Bunsen also developed several gas-analytical methods, was a pioneer in photochemistry, and did early work in the field of organic arsenic chemistry. With his laboratory assistant Peter Desaga, he developed the Bunsen burner, an improvement on the laboratory burners then in use.

Early life and education
Bunsen was  born in Göttingen, Germany in 1811, in what is now the state of Lower Saxony in Germany. Bunsen was the youngest of four sons of the University of Göttingen's chief librarian and professor of modern philology, Christian Bunsen (1770–1837).

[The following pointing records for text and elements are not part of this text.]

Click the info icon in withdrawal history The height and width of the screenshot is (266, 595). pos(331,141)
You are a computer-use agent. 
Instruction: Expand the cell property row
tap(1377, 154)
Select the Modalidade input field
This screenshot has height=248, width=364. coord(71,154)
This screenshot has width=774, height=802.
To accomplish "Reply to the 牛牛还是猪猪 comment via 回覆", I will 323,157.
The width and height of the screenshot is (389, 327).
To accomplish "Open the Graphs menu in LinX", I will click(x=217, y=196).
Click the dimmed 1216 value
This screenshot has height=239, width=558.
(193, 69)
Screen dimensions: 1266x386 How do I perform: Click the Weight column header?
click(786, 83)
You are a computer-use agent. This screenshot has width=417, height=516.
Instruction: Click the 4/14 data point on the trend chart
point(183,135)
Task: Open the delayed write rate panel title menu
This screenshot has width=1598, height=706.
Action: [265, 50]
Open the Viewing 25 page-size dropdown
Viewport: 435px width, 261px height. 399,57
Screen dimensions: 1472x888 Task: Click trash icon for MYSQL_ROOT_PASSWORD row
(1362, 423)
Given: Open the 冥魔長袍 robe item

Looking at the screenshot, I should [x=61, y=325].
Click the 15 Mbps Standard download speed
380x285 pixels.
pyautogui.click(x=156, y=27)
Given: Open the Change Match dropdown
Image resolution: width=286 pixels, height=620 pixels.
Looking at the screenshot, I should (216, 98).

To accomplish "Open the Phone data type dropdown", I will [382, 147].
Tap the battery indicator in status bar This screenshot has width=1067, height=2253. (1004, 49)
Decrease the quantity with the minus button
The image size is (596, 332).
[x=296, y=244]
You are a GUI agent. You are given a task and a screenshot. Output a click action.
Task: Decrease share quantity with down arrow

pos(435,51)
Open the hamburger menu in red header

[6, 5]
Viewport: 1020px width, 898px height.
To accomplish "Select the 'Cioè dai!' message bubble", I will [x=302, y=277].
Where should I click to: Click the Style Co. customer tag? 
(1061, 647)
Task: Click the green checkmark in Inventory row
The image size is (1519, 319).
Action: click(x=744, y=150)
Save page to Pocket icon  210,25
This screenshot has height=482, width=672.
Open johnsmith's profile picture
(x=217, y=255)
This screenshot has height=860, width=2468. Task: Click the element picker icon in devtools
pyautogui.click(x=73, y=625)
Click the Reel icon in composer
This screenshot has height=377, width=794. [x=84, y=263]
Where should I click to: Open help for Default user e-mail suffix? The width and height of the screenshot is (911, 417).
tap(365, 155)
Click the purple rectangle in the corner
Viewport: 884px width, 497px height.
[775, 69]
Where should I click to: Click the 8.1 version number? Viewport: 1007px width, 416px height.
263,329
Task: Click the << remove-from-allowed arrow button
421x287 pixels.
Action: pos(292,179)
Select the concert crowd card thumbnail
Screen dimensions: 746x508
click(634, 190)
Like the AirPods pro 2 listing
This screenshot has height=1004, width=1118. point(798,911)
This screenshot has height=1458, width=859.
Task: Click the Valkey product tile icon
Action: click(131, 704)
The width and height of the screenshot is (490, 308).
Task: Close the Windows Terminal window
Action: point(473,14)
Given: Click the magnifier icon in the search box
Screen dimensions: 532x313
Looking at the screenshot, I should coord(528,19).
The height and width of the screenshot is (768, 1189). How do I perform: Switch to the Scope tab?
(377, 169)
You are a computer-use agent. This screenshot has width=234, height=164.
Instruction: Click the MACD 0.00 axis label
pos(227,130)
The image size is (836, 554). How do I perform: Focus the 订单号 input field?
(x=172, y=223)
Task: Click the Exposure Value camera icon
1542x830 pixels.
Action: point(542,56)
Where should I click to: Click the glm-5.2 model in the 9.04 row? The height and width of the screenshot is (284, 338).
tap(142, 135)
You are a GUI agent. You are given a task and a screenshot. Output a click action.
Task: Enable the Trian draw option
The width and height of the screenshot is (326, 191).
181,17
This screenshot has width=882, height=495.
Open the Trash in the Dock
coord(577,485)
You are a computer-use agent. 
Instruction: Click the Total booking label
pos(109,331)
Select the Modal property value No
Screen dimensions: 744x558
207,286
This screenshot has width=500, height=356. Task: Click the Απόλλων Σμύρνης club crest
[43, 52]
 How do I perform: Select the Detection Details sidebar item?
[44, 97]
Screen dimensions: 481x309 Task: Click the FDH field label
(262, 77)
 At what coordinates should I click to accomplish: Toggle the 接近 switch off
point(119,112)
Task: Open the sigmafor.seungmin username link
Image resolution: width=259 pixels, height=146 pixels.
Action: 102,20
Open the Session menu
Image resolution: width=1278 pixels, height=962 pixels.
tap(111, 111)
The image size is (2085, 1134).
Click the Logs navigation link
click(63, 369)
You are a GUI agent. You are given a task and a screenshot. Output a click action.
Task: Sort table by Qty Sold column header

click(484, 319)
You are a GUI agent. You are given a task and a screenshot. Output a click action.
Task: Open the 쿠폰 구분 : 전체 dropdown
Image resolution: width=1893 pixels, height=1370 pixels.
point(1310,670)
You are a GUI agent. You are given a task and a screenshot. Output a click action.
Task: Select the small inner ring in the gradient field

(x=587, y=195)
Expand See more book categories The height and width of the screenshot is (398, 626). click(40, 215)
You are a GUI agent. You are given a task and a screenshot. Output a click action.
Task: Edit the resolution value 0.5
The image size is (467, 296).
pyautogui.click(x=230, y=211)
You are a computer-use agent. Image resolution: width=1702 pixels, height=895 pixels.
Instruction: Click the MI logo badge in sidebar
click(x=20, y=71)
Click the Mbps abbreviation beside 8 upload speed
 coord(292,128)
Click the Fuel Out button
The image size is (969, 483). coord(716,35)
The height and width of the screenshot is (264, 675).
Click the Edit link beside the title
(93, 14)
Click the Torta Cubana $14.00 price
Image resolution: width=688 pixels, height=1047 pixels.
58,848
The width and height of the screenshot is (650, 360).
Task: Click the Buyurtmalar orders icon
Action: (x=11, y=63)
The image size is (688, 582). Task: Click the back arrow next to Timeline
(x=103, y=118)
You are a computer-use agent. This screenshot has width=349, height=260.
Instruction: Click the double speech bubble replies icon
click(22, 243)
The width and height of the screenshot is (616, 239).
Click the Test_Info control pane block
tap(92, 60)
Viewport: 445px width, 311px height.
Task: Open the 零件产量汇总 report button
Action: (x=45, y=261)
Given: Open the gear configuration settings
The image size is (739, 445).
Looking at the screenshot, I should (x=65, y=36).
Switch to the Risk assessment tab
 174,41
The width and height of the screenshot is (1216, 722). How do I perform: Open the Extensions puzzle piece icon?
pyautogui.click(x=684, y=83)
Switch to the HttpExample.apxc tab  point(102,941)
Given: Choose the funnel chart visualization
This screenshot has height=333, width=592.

After attending school in Holzminden, Bunsen matriculated at Göttingen in 1828 and studied chemistry with Friedrich Stromeyer, mineralogy with Johann Friedrich Ludwig Hausmann, and mathematics with Carl Friedrich Gauss. After obtaining a PhD in 1831, Bunsen spent 1832 and 1833 traveling in France, Germany, and Austria. During his journeys, Bunsen met the scientists Friedlieb Runge (who discovered aniline and in 1819 isolated caffeine), Justus von Liebig in Giessen, and Eilhard Mitscherlich in Bonn.

Academic career
In 1833, Bunsen became a lecturer at Göttingen and began experimental studies of the (in)solubility of metal salts of arsenous acid. His discovery of the use of iron oxide hydrate as a precipitating agent led to what is still today the most effective antidote against arsenic poisoning. This interdisciplinary research was carried on and published in conjunction with the physician Arnold Adolph Berthold. In 1836, Bunsen succeeded Friedrich Wöhler at the Polytechnic School of Kassel (). Bunsen taught there for three years, and then accepted an associate professorship at the University of Marburg, where he continued his studies on cacodyl derivatives. He was promoted to full professorship in 1841. While at University of Marburg, Bunsen participated in the 1846 expedition for the investigation of Iceland's volcanoes.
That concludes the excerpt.